» **Task objective**
Copy, with no pictures, the line that contains "755x681 pixels. How" and each line after it down to the end of the entries below, exactly.

>>>>

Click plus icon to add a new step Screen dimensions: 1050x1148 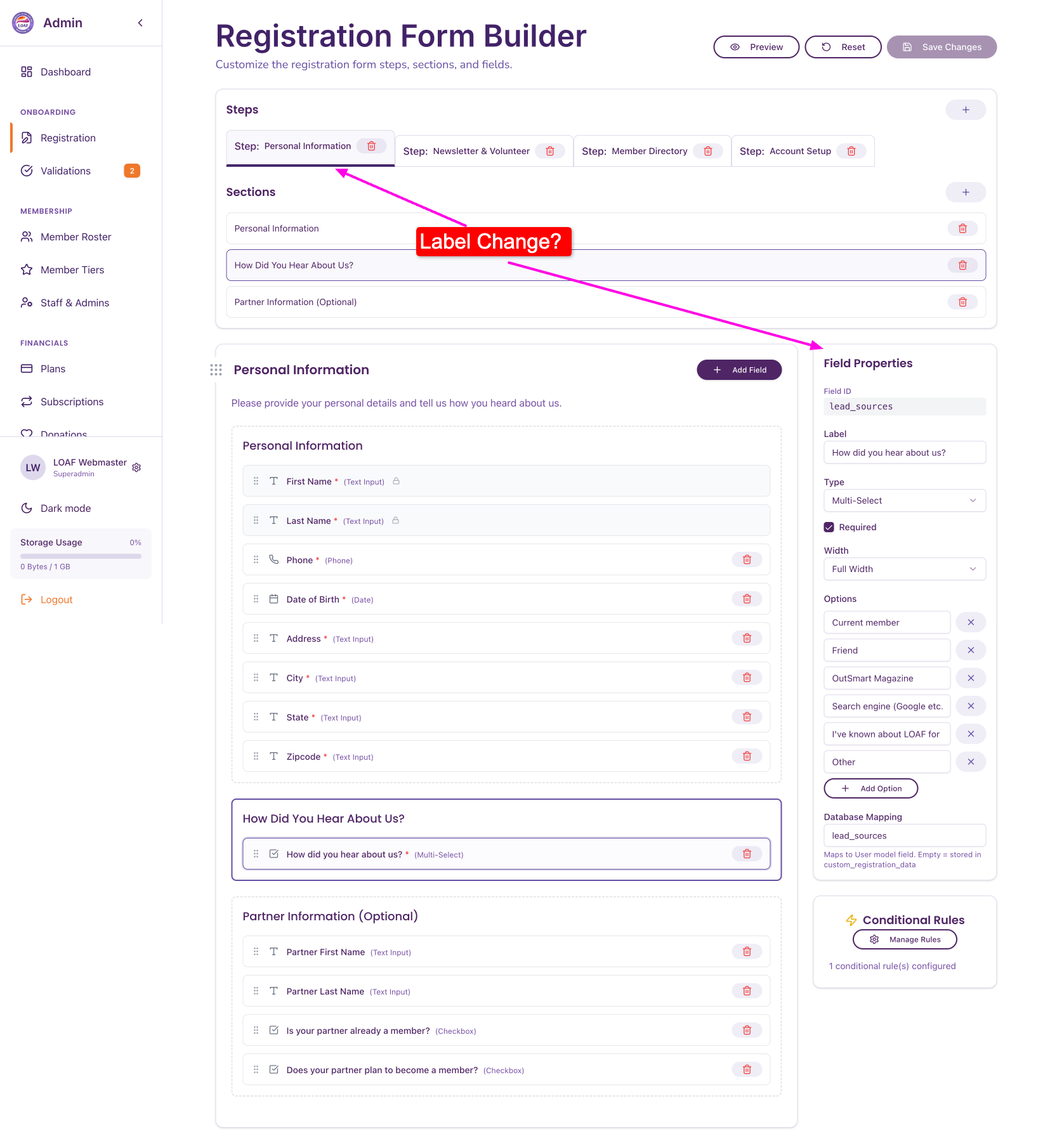pyautogui.click(x=965, y=110)
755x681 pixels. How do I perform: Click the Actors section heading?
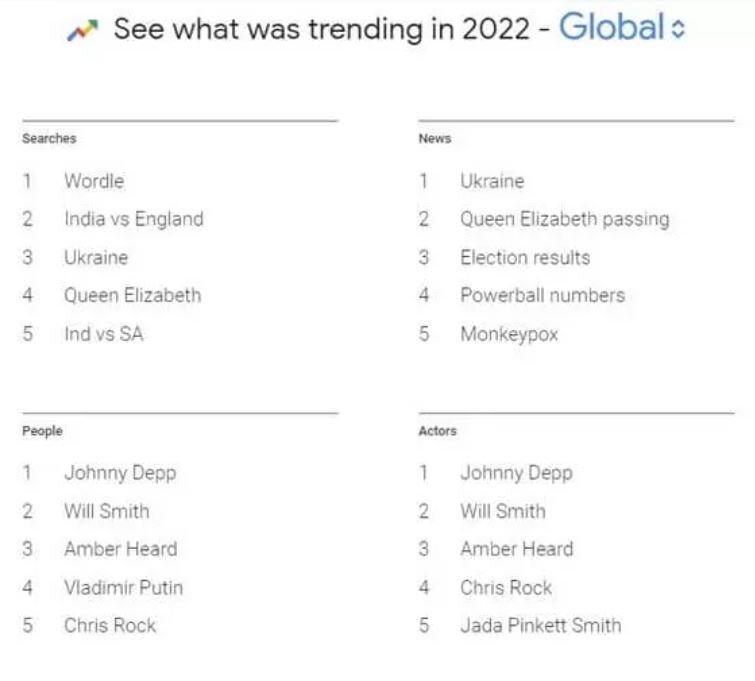437,431
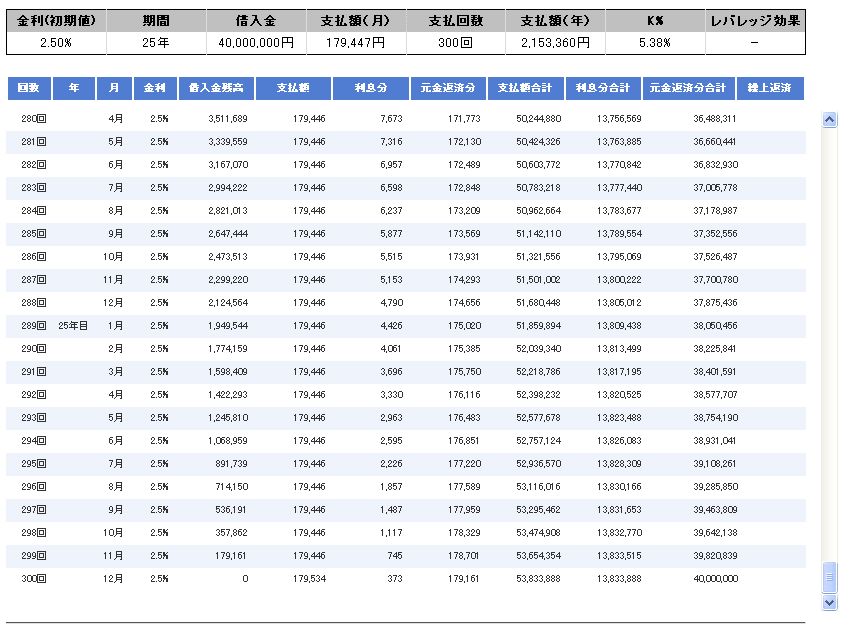Click the 金利 column header in table
The image size is (850, 626).
[155, 88]
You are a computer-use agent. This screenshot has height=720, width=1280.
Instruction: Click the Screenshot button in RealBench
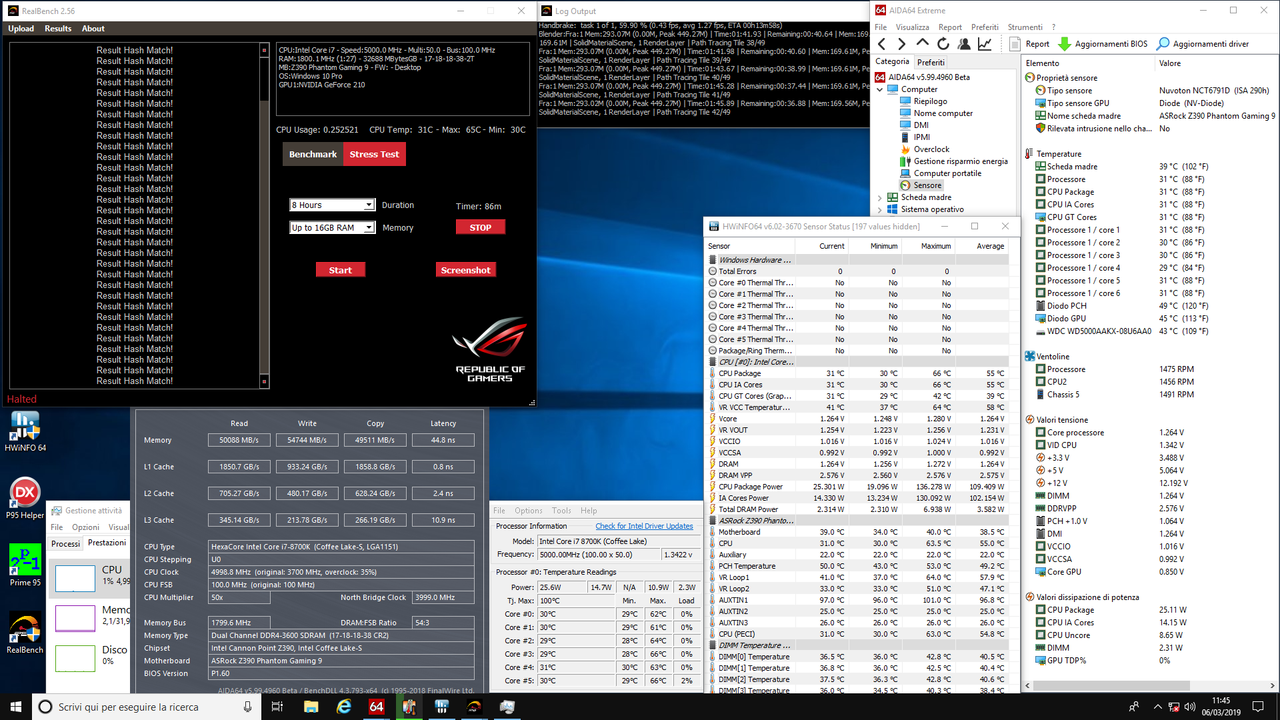(465, 269)
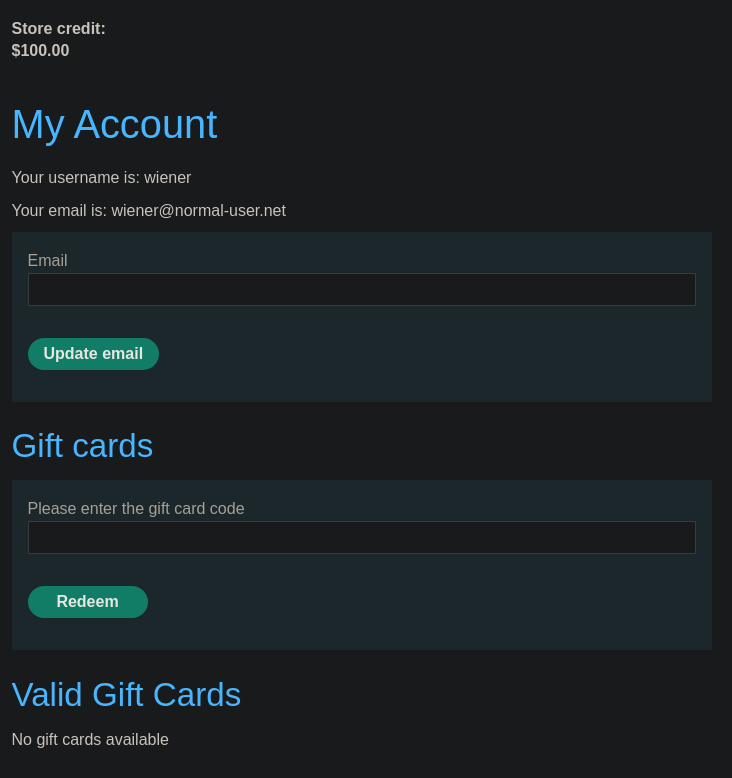
Task: Click the Store credit label
Action: coord(59,29)
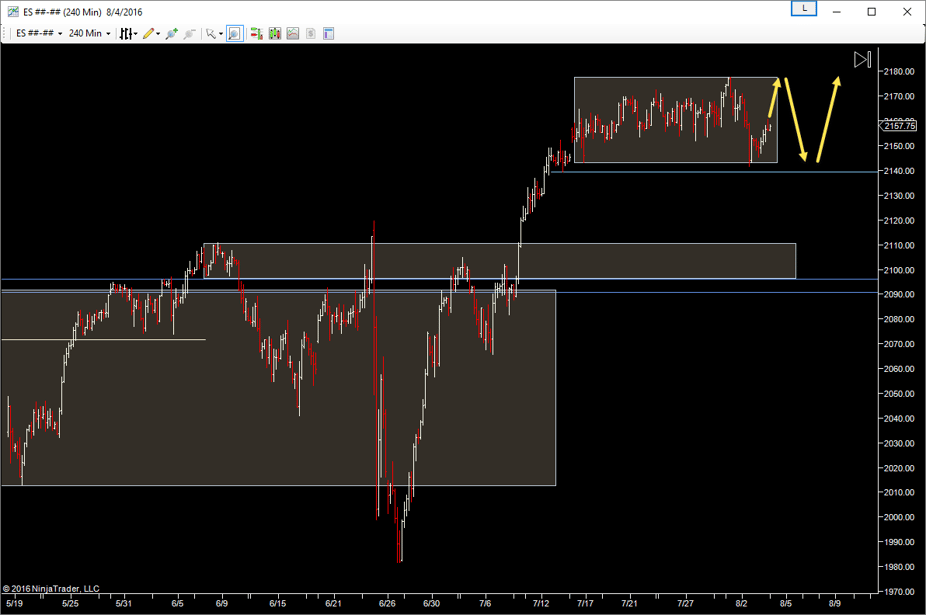
Task: Expand the cursor type dropdown arrow
Action: point(221,33)
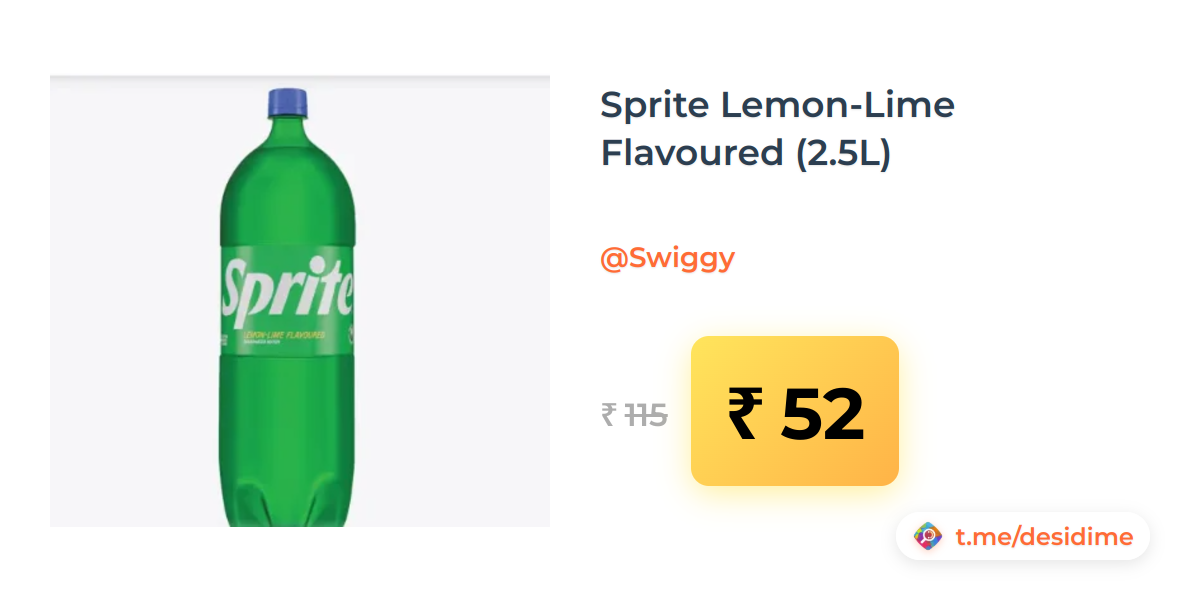Click the base of the Sprite bottle
1200x600 pixels.
point(286,505)
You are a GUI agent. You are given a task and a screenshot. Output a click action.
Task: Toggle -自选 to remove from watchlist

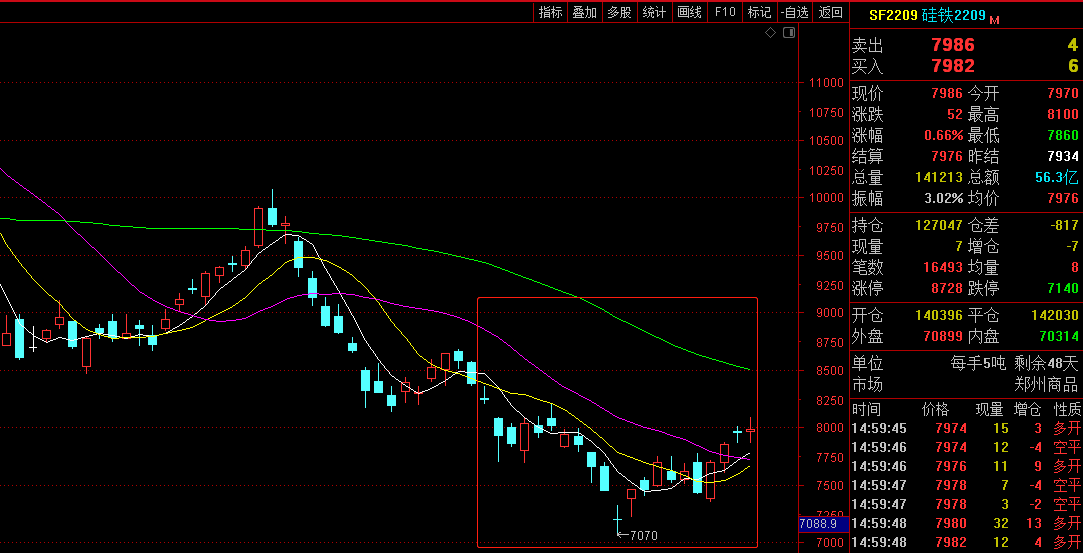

<<<<

» **Output of the exercise**
755x681 pixels. How do I perform: Click the Actors section heading?
437,431
Click the 金利 column header in table
The image size is (850, 626).
[155, 88]
You are a computer-use agent. This screenshot has height=720, width=1280.
Instruction: Click the Screenshot button in RealBench
(465, 269)
Task: Click the Store credit label
Action: coord(59,29)
Task: Expand the cursor type dropdown arrow
Action: point(221,33)
Click the base of the Sprite bottle
1200x600 pixels.
point(286,505)
You are a GUI agent. You are given a task and a screenshot. Output a click action.
Task: Toggle -自选 to remove from watchlist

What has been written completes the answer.